* Extracted material *
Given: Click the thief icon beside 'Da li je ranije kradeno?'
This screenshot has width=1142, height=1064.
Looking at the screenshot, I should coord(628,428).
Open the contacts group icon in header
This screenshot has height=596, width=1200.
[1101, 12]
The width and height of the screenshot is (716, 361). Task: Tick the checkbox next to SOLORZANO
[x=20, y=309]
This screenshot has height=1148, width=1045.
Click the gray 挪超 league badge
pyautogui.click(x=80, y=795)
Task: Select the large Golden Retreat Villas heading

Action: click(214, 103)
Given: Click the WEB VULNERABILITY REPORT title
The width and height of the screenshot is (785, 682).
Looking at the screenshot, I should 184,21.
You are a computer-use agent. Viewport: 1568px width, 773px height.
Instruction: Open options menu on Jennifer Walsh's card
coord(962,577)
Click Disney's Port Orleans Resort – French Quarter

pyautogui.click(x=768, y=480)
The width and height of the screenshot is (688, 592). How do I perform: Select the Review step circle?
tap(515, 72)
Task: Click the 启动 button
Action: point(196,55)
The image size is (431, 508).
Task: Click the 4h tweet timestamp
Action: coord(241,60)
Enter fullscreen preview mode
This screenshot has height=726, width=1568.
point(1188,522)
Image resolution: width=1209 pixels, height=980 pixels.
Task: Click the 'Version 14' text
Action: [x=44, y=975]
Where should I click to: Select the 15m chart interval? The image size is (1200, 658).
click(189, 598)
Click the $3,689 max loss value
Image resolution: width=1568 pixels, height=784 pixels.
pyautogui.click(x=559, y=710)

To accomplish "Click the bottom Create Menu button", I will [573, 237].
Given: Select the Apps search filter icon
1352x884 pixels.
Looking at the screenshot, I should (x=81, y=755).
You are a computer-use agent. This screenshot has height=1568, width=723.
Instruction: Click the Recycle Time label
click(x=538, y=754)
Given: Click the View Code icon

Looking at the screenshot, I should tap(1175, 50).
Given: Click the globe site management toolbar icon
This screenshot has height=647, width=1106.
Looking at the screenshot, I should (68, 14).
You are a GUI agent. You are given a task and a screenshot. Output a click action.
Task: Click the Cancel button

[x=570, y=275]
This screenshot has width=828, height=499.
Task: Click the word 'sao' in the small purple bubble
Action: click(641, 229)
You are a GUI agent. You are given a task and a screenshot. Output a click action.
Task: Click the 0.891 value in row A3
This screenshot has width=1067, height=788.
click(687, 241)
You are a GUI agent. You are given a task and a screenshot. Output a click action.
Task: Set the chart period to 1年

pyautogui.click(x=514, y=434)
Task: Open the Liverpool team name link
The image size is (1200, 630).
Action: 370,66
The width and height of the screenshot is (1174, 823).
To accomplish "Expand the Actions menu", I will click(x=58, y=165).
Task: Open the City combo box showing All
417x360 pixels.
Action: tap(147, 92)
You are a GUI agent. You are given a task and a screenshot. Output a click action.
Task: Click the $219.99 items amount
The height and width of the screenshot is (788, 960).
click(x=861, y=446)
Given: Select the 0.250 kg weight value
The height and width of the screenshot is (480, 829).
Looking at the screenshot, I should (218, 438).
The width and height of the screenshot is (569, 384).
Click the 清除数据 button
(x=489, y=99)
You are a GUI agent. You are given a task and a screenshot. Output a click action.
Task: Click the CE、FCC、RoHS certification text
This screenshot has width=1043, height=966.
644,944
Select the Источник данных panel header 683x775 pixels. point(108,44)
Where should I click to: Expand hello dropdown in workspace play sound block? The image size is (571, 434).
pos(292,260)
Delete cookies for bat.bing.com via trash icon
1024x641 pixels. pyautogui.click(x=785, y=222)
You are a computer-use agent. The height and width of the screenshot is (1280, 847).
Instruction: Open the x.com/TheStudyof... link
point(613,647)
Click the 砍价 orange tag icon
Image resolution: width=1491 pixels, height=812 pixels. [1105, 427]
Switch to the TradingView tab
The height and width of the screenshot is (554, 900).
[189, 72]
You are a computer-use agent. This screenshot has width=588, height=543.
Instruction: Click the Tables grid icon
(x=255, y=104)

* Do this *
Copy out all of the material above line for line, with no changes.

* Result of this task *
Given: Click the thief icon beside 'Da li je ranije kradeno?'
This screenshot has width=1142, height=1064.
Looking at the screenshot, I should coord(628,428).
Open the contacts group icon in header
This screenshot has height=596, width=1200.
[1101, 12]
The width and height of the screenshot is (716, 361). Task: Tick the checkbox next to SOLORZANO
[x=20, y=309]
This screenshot has height=1148, width=1045.
Click the gray 挪超 league badge
pyautogui.click(x=80, y=795)
Task: Select the large Golden Retreat Villas heading

Action: click(214, 103)
Given: Click the WEB VULNERABILITY REPORT title
The width and height of the screenshot is (785, 682).
Looking at the screenshot, I should 184,21.
You are a computer-use agent. Viewport: 1568px width, 773px height.
Instruction: Open options menu on Jennifer Walsh's card
coord(962,577)
Click Disney's Port Orleans Resort – French Quarter

pyautogui.click(x=768, y=480)
The width and height of the screenshot is (688, 592). How do I perform: Select the Review step circle?
tap(515, 72)
Task: Click the 启动 button
Action: point(196,55)
The image size is (431, 508).
Task: Click the 4h tweet timestamp
Action: coord(241,60)
Enter fullscreen preview mode
This screenshot has height=726, width=1568.
point(1188,522)
Image resolution: width=1209 pixels, height=980 pixels.
Task: Click the 'Version 14' text
Action: [x=44, y=975]
Where should I click to: Select the 15m chart interval? The image size is (1200, 658).
click(189, 598)
Click the $3,689 max loss value
Image resolution: width=1568 pixels, height=784 pixels.
pyautogui.click(x=559, y=710)

To accomplish "Click the bottom Create Menu button", I will [573, 237].
Given: Select the Apps search filter icon
1352x884 pixels.
Looking at the screenshot, I should (x=81, y=755).
You are a computer-use agent. This screenshot has height=1568, width=723.
Instruction: Click the Recycle Time label
click(x=538, y=754)
Given: Click the View Code icon

Looking at the screenshot, I should tap(1175, 50).
Given: Click the globe site management toolbar icon
This screenshot has height=647, width=1106.
Looking at the screenshot, I should (68, 14).
You are a GUI agent. You are given a task and a screenshot. Output a click action.
Task: Click the Cancel button

[x=570, y=275]
This screenshot has width=828, height=499.
Task: Click the word 'sao' in the small purple bubble
Action: click(641, 229)
You are a GUI agent. You are given a task and a screenshot. Output a click action.
Task: Click the 0.891 value in row A3
This screenshot has width=1067, height=788.
click(687, 241)
You are a GUI agent. You are given a task and a screenshot. Output a click action.
Task: Set the chart period to 1年

pyautogui.click(x=514, y=434)
Task: Open the Liverpool team name link
The image size is (1200, 630).
Action: 370,66
The width and height of the screenshot is (1174, 823).
To accomplish "Expand the Actions menu", I will click(x=58, y=165).
Task: Open the City combo box showing All
417x360 pixels.
Action: tap(147, 92)
You are a GUI agent. You are given a task and a screenshot. Output a click action.
Task: Click the $219.99 items amount
The height and width of the screenshot is (788, 960).
click(x=861, y=446)
Given: Select the 0.250 kg weight value
The height and width of the screenshot is (480, 829).
Looking at the screenshot, I should (218, 438).
The width and height of the screenshot is (569, 384).
Click the 清除数据 button
(x=489, y=99)
You are a GUI agent. You are given a task and a screenshot. Output a click action.
Task: Click the CE、FCC、RoHS certification text
This screenshot has width=1043, height=966.
644,944
Select the Источник данных panel header 683x775 pixels. point(108,44)
Where should I click to: Expand hello dropdown in workspace play sound block? The image size is (571, 434).
pos(292,260)
Delete cookies for bat.bing.com via trash icon
1024x641 pixels. pyautogui.click(x=785, y=222)
You are a computer-use agent. The height and width of the screenshot is (1280, 847).
Instruction: Open the x.com/TheStudyof... link
point(613,647)
Click the 砍价 orange tag icon
Image resolution: width=1491 pixels, height=812 pixels. [1105, 427]
Switch to the TradingView tab
The height and width of the screenshot is (554, 900).
[189, 72]
You are a computer-use agent. This screenshot has width=588, height=543.
Instruction: Click the Tables grid icon
(x=255, y=104)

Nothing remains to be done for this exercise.